Um povo que não se governa nem se deixa governar

Descendentes dos lusitanos, - depois de andarmos pelos cinco cantos do mundo, depois de uma história de mais de oito séculos como comunidade nacional e no mundo da globalização e das novas tecnologias de informação e comunicação – continua a assentar-nos a observação, atribuída a Júlio César (100-44 a.C.):

"Há nos confins da Ibéria um povo que nem se governa nem se deixa governar."

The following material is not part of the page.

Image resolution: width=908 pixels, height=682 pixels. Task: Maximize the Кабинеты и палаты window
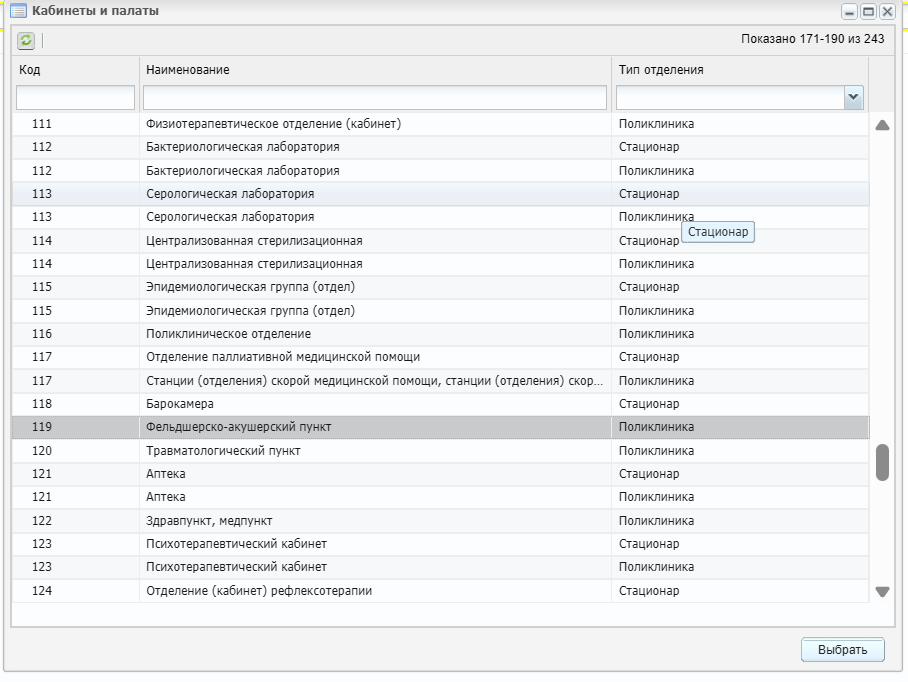pos(868,12)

Quem são estes lusitanos? Das descrições históricas, são apontados como traços comuns o caráter guerreiro, a falta de unidade e coesão política, uma vida rude. Estrabão diz que os lusitanos eram "a mais poderosa das nações ibéricas e que, entre todas, por mais tempo deteve as armas romanas", que eram sóbrios e frugais bebendo água,  cerveja de cevada e leite de cabra (vinho apenas nos festins) e comendo pão feito de bolotas de carvalho, carne de cabra, peixe e manteiga.

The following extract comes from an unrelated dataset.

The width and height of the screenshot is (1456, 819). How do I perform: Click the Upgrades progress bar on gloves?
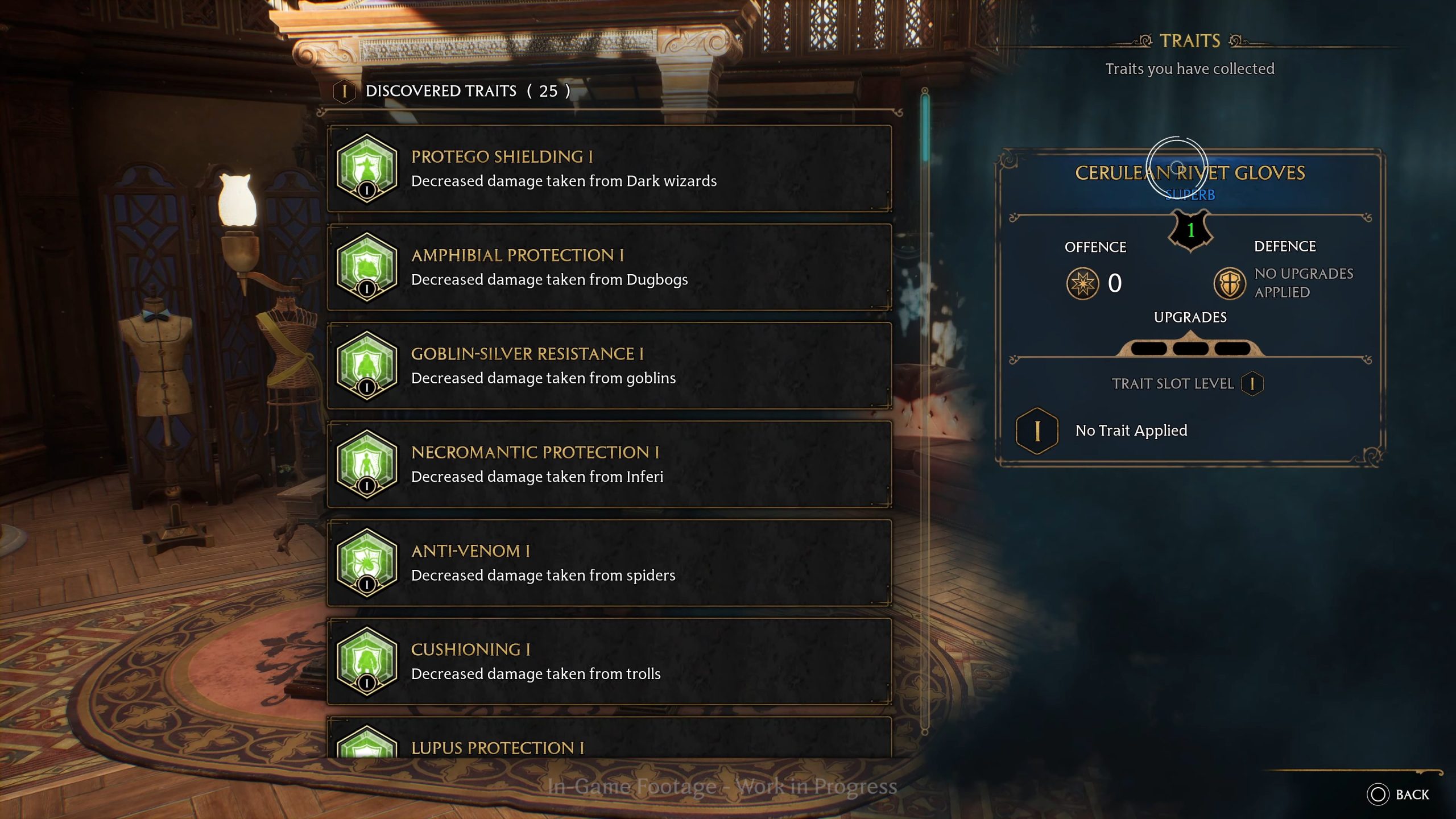click(1190, 347)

A contrastar com tanta austeridade, as mulheres aperaltavam-se com grande cópia de jóias.

Era assim nesta parte mais ocidental da Europa, antes de Cristo ter nascido, vivido, morrido. E também depois de ter ressuscitado. E depois da fé de Cristo cá ter chegado mais o culto de sua mãe que se havia de tornar padroeira de Portugal para que nunca mais castelhanos ou outros ousassem exercer domínio sobre nós.  Esta é uma realidade de caráter histórico e antropológico. Somos muito daquilo que já fomos, no pior e no melhor. Sendo que quase tudo o que temos de melhor se origina no que temos de pior. Como no espírito aventureiro onde a coragem e a imprudência andam de mãos dadas, onde fazemos das tripas coração, quase sempre porque a razão adormeceu muito para além do nascer do dia. O tempo, como a vida, para nós não anda nem está parada, o nosso modo de andar é ir andando. Os portugueses nunca estão bem ou mal – vão andando, estão mais ou menos, ou, nunca pior. O modo de agir dos portugueses é basicamente gerundivo, distendendo-se no tempo como se não tivesse tido princípio e como se não houvesse de ter um fim. É assim que os portugueses terminam uma conversa ou um discurso sem terminar porque querem acrescentar só mais uma coisa, dizer uma coisa de que se esqueceram e é da maior importância, repetindo, vezes sem conta, que com isto quero terminar. Os portugueses despedem-se sem se despedir. O que carateriza o modo de agir dos portugueses é o modo imperfeito quer seja passado, quer seja futuro, quase sempre condicional.  Os portugueses mais do que andar, gostam de vaguear, de andar como calha, para onde calha, como calha, que sempre a algum sítio se dará. Parece que foi assim, que chegámos a Vera Cruz. Ainda que tendo horas, continua-se a acertar compromissos, indefinidamente, lá para depois do almoço ou lá para a tardinha, ou, um pouco mais exato, lá para as dez horas da manhã.  

Somos um país por milagre divino, na origem, e por intercessão da Virgem, na perenidade dos anos.